Charakterystyczna scena teatru Krystyny Jandy przez reżysera
oraz scenografkę (Zuzanna Markiewicz) podzielona została na cztery segmenty, z
których każdy stanowi odmienną, fabularną lokalizację – przepełnione walającymi
się butelkami po mocniejszych trunkach mieszkanie głównej bohaterki Rachel
Watson, minimalistyczny gabinet terapeuty Kamala Abdica, pokój w domu byłego
męża Rachel – Toma Watsona oraz salon mieszkania zaginionej Megan Hipwell oraz
jej męża Scotta. Wszystkie ze wspomnianych lokalizacji płynnie w siebie
przechodzą za sprawą fabularnej konstrukcji opowieści, skrzętnie łączącej różne
przestrzenne plany. Przedstawienie, niczym najlepsza kinowa produkcja,
pozbawiona jest ostrych cięć między scenami. Widzowie wiele przyjemności mogą
czerpać ze śledzenia losów głównej bohaterki, świetnie kreowanej przez Martę
Ścisłowicz, naturalnie i niezwykle sprawnie przechodzącej pomiędzy
poszczególnymi scenicznymi sytuacjami.
Wspomniana już praca Marty Ścisłowicz, wcielającej się w
postać Rachel Watson, wybija się zdecydowanie na pierwszy plan, a to nie tylko
ze względu na niemal nieprzerwaną obecność wspomnianej na teatralnych deskach.

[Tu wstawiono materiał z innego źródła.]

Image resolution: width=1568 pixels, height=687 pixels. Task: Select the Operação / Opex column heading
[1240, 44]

Aktorka znakomicie, wprost organicznie, oddała charakter swojej uzależnionej od
alkoholu (ukrywającej ten fakt przed otoczeniem) bohaterki. Rachel Watson w jej
wykonaniu to postać zdecydowanie zapamiętywalna – dramatyczna, a jednocześnie
całkiem zabawna. To ona jest motorem napędowym śledztwa, angażującego wszystkie
postaci „Dziewczyny z pociągu”. Spektakl Och Teatru to przecież thriller
psychologiczny, w którym demaskowany/a jest nie tylko nieoczekiwany/a sprawca/czyni,
ale również istotne społecznie zagadnienia, takie jak maskowane uzależnienie,
przemoc domowa czy problemy emocjonalne, w tym przypadku, związane z kwestią
bezpłodności („Przez cały ten czas żyłam z pustką, którą wypełnić miało dziecko”).

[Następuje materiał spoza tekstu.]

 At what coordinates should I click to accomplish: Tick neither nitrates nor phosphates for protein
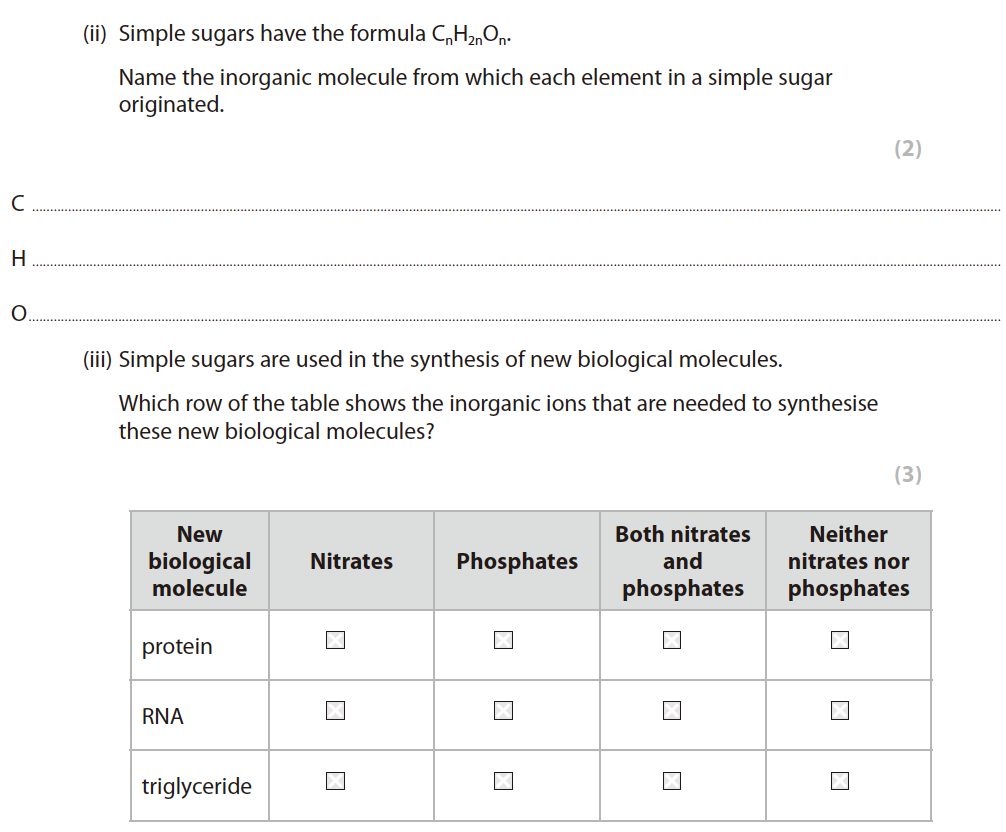pyautogui.click(x=840, y=640)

Realizacyjny zamysł przyświecający spektaklowi jest niezbyt
skomplikowany, ale w tym przypadku w prostocie tkwi siła. Fabularny rozwój
akcji mieszany jest tutaj z licznymi retrospekcjami, podkreślonymi
charakterystycznym oświetleniem oraz scenicznym dymem, który spowija odmęty
pamięci głównej bohaterki. Odgłosy przejeżdżającego nieopodal, tytułowego
pociągu rozbrzmiewają w spektaklu co i rusz. Jego obecność jest rzecz jasna
umowna, choć w odpowiednich momentach niezwykle przejmująca (szczególnie pod
koniec drugiego aktu). Historia przedstawiona przez twórców tworzy zamkniętą
całość, przepełnioną emocjami, dobrą grą aktorską, a przede wszystkim frajdą ze
śledzenia i wspólnego rozwiązywania kryminalnej zagadki. „Dziewczyna z pociągu”
Och Teatru to rzecz zdecydowanie godna polecenia!
Dobrze się czyta, jasne, zwarte bez perdolenia.